**What you should do**.
Print the listing from the line with "You are a computer-use agent." to the line with "point(453,80)", and leave the pictures out of your answer.

**Rows**.
#####

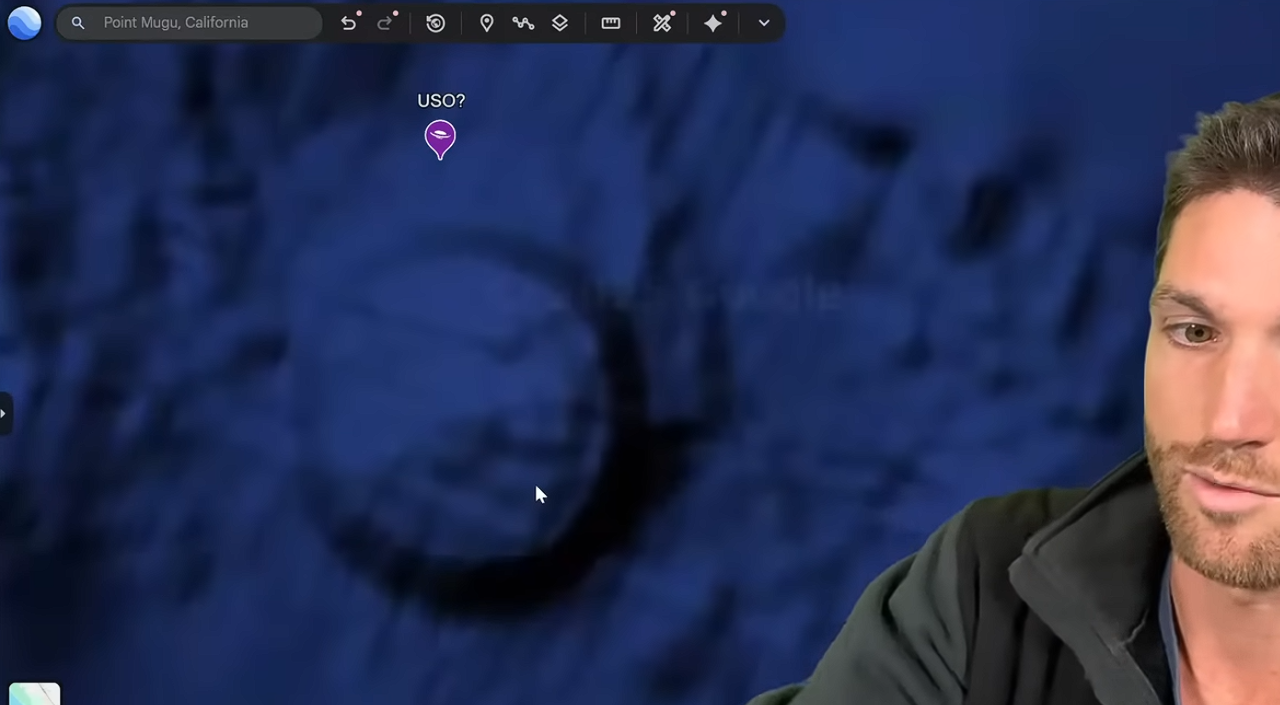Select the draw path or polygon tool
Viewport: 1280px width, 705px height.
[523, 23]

#####

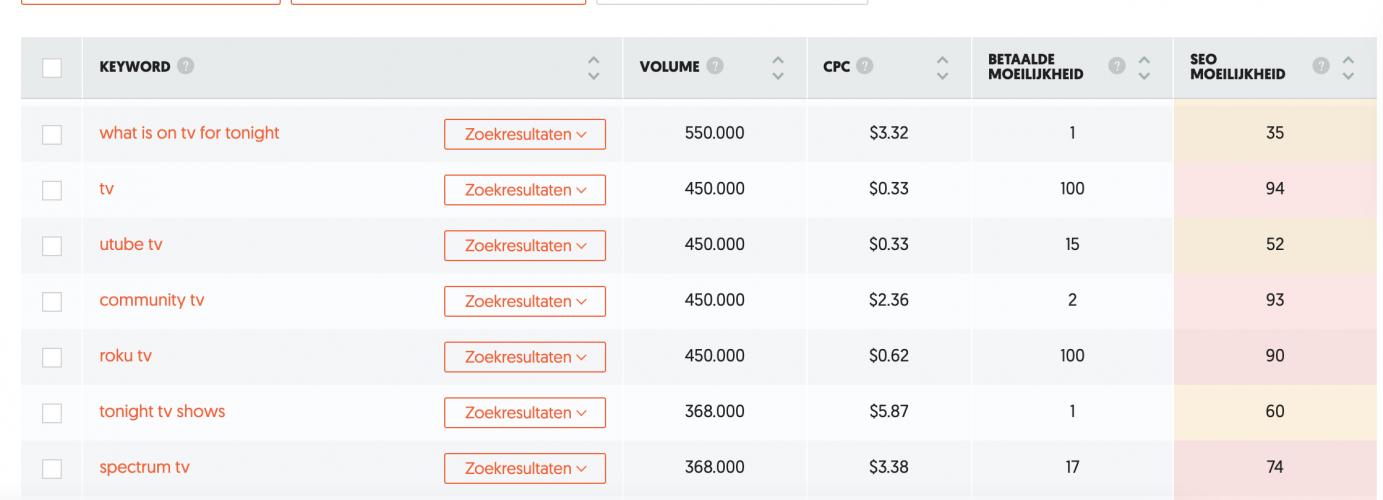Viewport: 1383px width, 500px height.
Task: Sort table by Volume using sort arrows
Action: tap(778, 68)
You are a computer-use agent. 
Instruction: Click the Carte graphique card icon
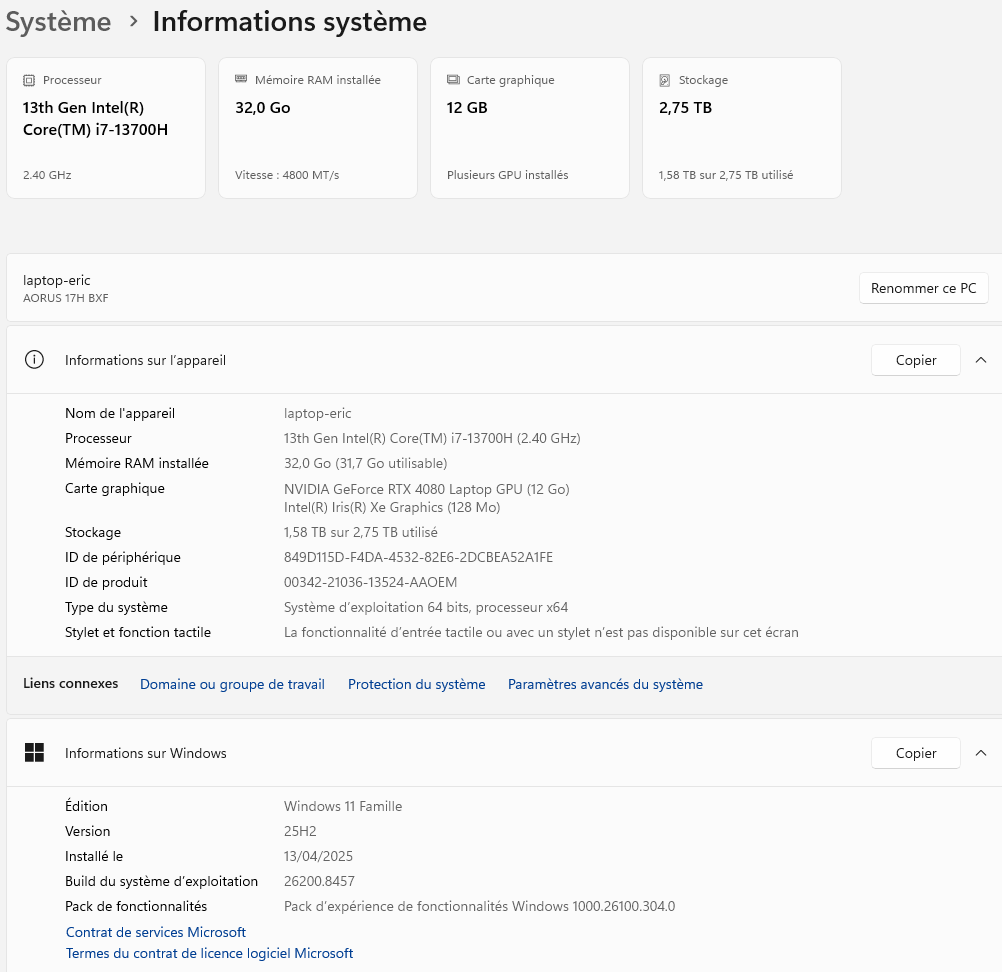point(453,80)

#####

**Written response**.
You are a computer-use agent. 
Instruction: Click the Carte graphique card icon
point(453,80)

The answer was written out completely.